- _Tasks to perform_
1. According to the obituary, which news agency did Hassan Kaleemi serve as its correspondent in Pakistan?
2. Reproduce the obituary's text word for word from "Veteran journalist Hassan" up to and including "attended the funeral.".

[Opening Text section section]

Veteran journalist Hassan Kaleemi, who passed away on Saturday after protected illness, was a multifaceted personality.
He remained in an Islamabad hospital fighting renal failure for nine months and laid to rest in the New Katarian Graveyard. A large number of people from all walks of life, including journalists, politicians and friends attended the funeral.
Mr Kaleemi had a deep knowledge of Islamic theology, history classical Urdu and Persian poetry that won him a big circle of friends and admirers.
After graduating from the Allahabad University, he migrated to Pakistan in the mid-50s. Initially he wrote poetry but in the early 1960s he introduced a weekly religious column in the daily Dawn and later started his own magazine ‘Muslim News’ but had to stop its publication due to financial problems and settled for a regular job in Rawalpindi. In the early 1970s, however, he returned to journalism and became Saudi Press Agency’s correspondent in Pakistan and retired after serving the agency for almost three decades.
But the injustices and political repression that he witnessed and reported in all these years soured all his dreams and he died a disappointed, spiritually broken man. Even his good humour could not help him survive his broken dreams. Before his failing kidneys bound him to bed, Kaleemi used to visit his friends, carrying ‘divans’ (poetry collections) of great Persian and Urdu poets Rumi, Hafiz, Saadi, Ghalib and Mir. That was to lessen the pain inside him. He felt exhilarated reciting classic poetry.

[Closing Text section section]
[Opening Material supplied section]

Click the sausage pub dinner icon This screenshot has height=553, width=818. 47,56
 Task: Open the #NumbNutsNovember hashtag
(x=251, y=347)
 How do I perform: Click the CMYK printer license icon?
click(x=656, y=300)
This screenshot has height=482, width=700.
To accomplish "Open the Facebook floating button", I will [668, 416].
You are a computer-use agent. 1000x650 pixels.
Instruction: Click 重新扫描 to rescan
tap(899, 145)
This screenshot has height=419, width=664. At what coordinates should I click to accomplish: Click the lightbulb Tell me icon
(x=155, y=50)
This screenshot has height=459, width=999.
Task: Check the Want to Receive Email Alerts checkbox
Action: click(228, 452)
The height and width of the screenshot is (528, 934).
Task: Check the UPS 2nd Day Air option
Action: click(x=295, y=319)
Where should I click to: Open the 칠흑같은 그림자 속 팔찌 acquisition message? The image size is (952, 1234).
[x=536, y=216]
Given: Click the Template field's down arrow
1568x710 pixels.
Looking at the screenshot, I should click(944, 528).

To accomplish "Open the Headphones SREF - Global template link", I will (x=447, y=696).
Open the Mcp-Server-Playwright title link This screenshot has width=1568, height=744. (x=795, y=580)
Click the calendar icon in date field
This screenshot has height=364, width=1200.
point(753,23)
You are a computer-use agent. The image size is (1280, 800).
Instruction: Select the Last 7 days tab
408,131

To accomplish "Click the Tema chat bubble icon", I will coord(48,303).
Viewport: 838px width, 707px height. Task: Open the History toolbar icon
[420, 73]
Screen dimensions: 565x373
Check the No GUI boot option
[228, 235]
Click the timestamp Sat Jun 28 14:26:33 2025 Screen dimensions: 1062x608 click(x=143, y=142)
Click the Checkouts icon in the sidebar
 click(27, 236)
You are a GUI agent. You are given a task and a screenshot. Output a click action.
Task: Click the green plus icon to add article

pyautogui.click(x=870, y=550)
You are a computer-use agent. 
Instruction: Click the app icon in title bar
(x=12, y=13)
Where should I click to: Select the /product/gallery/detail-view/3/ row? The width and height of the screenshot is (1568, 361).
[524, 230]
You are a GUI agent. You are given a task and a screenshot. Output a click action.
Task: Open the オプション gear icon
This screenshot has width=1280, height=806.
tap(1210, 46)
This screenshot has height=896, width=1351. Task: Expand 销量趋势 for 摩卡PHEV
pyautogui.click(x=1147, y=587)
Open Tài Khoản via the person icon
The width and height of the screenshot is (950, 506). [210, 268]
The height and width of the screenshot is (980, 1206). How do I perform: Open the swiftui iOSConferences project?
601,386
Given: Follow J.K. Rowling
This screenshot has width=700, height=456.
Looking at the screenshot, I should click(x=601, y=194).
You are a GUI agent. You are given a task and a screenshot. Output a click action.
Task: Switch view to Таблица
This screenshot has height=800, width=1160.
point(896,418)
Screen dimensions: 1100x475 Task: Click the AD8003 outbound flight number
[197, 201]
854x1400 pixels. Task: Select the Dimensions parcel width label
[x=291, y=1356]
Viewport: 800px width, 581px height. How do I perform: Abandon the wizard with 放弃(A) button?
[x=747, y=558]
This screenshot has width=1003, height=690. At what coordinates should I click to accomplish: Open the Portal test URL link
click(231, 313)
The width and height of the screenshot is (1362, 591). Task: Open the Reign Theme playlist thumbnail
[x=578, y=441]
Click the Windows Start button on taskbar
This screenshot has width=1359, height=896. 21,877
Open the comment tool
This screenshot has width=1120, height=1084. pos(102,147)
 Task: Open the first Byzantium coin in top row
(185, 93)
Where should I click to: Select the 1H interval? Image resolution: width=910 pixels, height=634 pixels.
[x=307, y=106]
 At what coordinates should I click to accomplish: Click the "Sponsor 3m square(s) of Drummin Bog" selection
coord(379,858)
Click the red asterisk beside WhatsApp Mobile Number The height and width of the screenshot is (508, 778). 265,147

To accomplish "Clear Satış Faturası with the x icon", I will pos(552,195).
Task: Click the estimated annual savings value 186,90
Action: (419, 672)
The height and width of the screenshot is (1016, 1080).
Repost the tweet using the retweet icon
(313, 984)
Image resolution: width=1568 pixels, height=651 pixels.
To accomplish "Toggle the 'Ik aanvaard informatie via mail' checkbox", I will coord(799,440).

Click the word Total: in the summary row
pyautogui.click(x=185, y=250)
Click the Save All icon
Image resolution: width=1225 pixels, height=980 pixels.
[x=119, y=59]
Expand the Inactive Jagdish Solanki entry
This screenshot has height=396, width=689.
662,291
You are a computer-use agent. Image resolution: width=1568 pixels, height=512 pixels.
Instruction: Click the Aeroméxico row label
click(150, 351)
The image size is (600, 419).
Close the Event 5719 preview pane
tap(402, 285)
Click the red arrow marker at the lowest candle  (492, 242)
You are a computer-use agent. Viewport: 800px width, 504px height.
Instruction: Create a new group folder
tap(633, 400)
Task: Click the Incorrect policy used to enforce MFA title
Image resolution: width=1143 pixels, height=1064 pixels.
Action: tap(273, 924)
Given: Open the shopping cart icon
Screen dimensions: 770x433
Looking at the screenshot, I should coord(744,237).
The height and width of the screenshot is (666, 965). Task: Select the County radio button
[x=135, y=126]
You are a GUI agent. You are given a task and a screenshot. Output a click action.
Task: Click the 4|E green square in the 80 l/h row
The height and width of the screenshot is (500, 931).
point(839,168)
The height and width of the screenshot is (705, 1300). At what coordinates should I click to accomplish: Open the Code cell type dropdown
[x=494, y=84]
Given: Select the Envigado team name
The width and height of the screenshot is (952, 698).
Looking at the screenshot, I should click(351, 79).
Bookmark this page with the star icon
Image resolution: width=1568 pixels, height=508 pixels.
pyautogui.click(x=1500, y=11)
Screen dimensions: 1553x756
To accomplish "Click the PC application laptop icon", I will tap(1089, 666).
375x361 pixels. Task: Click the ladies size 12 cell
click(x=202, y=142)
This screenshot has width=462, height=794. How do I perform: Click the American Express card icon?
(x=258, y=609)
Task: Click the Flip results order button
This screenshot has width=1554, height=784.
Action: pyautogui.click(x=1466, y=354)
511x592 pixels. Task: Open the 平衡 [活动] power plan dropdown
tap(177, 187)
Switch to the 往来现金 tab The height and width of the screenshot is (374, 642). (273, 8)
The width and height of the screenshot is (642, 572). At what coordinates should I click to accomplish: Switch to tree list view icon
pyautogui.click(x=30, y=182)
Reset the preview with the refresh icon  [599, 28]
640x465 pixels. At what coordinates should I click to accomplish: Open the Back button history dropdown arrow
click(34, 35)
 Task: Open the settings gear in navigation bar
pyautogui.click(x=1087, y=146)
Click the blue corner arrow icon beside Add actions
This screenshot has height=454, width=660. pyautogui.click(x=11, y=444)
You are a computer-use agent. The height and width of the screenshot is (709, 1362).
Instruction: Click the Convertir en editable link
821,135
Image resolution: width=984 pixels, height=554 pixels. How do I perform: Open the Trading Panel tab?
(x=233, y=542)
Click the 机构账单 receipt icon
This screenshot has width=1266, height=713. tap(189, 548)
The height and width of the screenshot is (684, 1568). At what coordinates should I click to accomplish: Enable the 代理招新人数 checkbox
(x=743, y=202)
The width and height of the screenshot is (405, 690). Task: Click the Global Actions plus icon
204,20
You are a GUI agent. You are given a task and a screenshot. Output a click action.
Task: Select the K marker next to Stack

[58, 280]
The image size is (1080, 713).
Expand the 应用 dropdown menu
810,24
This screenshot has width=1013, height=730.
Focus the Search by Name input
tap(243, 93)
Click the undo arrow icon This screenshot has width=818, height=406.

[Closing Material supplied section]

- _Results_
1. The Saudi Press Agency.

2.
Veteran journalist Hassan Kaleemi, who passed away on Saturday after protected illness, was a multifaceted personality.
He remained in an Islamabad hospital fighting renal failure for nine months and laid to rest in the New Katarian Graveyard. A large number of people from all walks of life, including journalists, politicians and friends attended the funeral.